The question is very problematic for people who believes that life begins at conception because they have great difficulty deriving an answer that is broad enough to include newly-fertilized eggs yet narrow enough to exclude heart transplant donors or even some dead bodies. Another problem is that any definition that includes newly-fertilized eggs has difficulty providing a satisfactory answer to the question of when a miscarried embryo dies.

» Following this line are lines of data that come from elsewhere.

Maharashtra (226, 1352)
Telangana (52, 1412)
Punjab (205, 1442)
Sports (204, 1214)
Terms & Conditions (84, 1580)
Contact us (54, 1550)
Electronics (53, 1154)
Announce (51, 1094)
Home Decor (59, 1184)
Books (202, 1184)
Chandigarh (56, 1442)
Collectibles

If death is the loss of brain function, and an embryo never has brain function, then exactly what would constitute death for a miscarried embryo?
The most ambitious attempts at defining the term life tend to focus on the potential of the unborn. The result is a two-pronged definition — a human must have a complete set of human DNA and must have a future potential for brain function. The strikes me as awkward and too genes-based.
Yes, the idea of an assessment of permanence is crucial for person hood. Detractors will say this amounts to equating potential for some trait with having that trait, which offends their consistency sensibilities. But morality at it simplest is assessing the consequences of our actions and we are capable of assessing such consequences by understanding their implications on the future. Why we should not use this ability and instead rely on a snapshot of what something is only right here and only right now is beyond me.
What do you mean?
I mean that if the moral question is "Is it permissible to kill X?" Then it is better to ask "is X's state of unconsciousness permanent?" than to ask "Is X unconscious now?"
"I mean that if the moral question is 'Is it permissible to kill X?'"
You are assuming that X is alive, which neither you nor the original article established.
"But morality at it simplest is assessing the consequences of our actions…"
To which specific consequentialist moral system do you adhere?
http://en.wikipedia.org/wiki/Consequentialism
I would support the choice of feeding and housing the coma patient to some degree but I would not force it on another individual I might force it on the state.